### Request
Resume the forum thread below on which foods to eat first when the power goes out, starting right after its final post.

== Provided passage

# What will you eat first?



## survival (Sep 26, 2011)

You cannot stuff yourself with all the frozen foods in your fridge after the power goes out, but you can distribute some to family members, jerkey some of the meat, and melt down the ice cubes for water. Or do you go after the high lipid foods (Mayo, salad dressing oils, bacon) thats in the cool section? You have to consider if your bugging "in" or "out" as well and what you can carry as well as you don't want to poke on 20lbs in over a week in your gut. So, whats your thoughts on this???


----------



## AquaHull (Jun 10, 2012)

I'll fire up "Jenny" after 2 hours, and carry on as with any other power outage.

If it's a 1 second after thing, I'd start a fire outdoors weather permitting and start canning. I haven't even cleaned my second hand canner yet, so in this case the new one would be better.

The meat would get canned first. This is the bugging in part.

If I'm bugging out , I'd have to jerky some meat, if I knew how. I'd probably take my foil wrapped tuna and energy bars and call it a day. After all , I can live off the land "Up North" , right?


----------



## preppermama (Aug 8, 2012)

This topic is one that has been on my mind. It's the reason I bought a pressure canner. I want the builk of my food storage to be in canned storage that doesn't require refrigeration. So if the power goes out, I'm not worried. 

If it's winter (which lasts about 7 months a year here in Maine!) I would just pack my freezer with ice and keep things going as long as possible. If it's summer, I would only open the freezer once per day to take things out. I would probably even attempt to can some of that food to see what happens. I do like the idea you suggested about giving stuff away. I would probably do that too.Feeding some of it to animals is another option.


----------



## Leon (Jan 30, 2012)

What will I eat first? lol.........neighbors dog don't look half bad


----------



## TheBigE1976 (Aug 11, 2012)

You may want to consider bartering some of your perishable food to unprepared people in exchange for what you do or will need.

====
== Data provided

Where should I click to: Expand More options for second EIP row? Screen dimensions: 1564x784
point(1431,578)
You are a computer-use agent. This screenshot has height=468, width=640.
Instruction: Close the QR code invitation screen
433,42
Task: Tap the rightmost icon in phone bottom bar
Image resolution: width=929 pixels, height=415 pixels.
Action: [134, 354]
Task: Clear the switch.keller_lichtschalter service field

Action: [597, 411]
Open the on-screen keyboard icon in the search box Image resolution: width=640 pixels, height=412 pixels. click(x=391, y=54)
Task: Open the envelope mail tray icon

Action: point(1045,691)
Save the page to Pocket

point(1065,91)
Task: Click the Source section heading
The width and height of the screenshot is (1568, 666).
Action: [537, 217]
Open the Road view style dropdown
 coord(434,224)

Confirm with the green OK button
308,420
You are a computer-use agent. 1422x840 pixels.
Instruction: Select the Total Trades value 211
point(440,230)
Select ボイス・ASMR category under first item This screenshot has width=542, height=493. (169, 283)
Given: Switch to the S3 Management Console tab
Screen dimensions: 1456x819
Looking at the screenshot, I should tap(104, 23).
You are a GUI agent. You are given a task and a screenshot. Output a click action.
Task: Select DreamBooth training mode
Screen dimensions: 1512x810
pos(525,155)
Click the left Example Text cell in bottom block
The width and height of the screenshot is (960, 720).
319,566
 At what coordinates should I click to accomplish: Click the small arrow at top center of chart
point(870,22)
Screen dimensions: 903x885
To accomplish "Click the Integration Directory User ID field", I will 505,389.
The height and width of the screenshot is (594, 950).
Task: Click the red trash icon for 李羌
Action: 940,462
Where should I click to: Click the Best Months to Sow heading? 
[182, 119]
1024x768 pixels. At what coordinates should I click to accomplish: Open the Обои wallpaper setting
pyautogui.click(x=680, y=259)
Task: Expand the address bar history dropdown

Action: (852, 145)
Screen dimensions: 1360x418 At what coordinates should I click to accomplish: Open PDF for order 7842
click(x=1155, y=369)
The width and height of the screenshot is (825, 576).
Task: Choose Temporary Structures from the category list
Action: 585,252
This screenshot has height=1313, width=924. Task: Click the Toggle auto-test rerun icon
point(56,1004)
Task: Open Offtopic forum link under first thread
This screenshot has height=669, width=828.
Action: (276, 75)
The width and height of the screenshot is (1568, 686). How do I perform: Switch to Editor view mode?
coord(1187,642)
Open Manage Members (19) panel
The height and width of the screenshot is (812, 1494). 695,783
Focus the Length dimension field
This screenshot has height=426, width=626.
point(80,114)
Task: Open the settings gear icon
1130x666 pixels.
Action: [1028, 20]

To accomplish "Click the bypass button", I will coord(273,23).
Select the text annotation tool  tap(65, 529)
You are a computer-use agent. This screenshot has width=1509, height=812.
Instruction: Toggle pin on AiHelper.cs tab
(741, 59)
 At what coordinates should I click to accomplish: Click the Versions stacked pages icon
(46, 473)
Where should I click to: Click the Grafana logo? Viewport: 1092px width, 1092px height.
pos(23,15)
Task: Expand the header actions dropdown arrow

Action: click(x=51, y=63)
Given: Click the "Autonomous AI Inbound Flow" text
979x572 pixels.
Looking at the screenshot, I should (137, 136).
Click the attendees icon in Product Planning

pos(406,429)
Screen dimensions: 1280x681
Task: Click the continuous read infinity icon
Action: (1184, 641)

====

### Exercise response
----------



## TheBigE1976 (Aug 11, 2012)

Dog is a fine meal.


----------



## PrepperRecon.com (Aug 1, 2012)

I'll clean out all the ice-cream while I develop a plan on the rest.


----------



## Leon (Jan 30, 2012)

PrepperRecon.com said:


> I'll clean out all the ice-cream while I develop a plan on the rest.


I would imagine I'll have to commandeer a full size dodge pickup to crash the local shell station's door if I want at the frozen snickers bars in the first 16 hours.


----------



## AquaHull (Jun 10, 2012)

TheBigE1976 said:


> You may want to consider bartering some of your perishable food to unprepared people in exchange for what you do or will need.


That's a good idea, but what will unprepared people have besides manual labor available?


----------



## NTexRob (Jun 29, 2012)

AquaHull said:


> That's a good idea, but what will unprepared people have besides manual labor available?


Manual labor will come in handy and to a hungry person, it will be cheap labor.


----------



## StoopidIS (Aug 11, 2012)

I'll be bugging OUT I have Water at my location. the ability to catch the neighbors dog. it's a big un` I have Canned food and ammo. I figured if i procured then Cured the neighbors dog We'll be alright. 
If your rig is big enough, you might want to think of an iceless cooler. or an inverter and a mini fridge.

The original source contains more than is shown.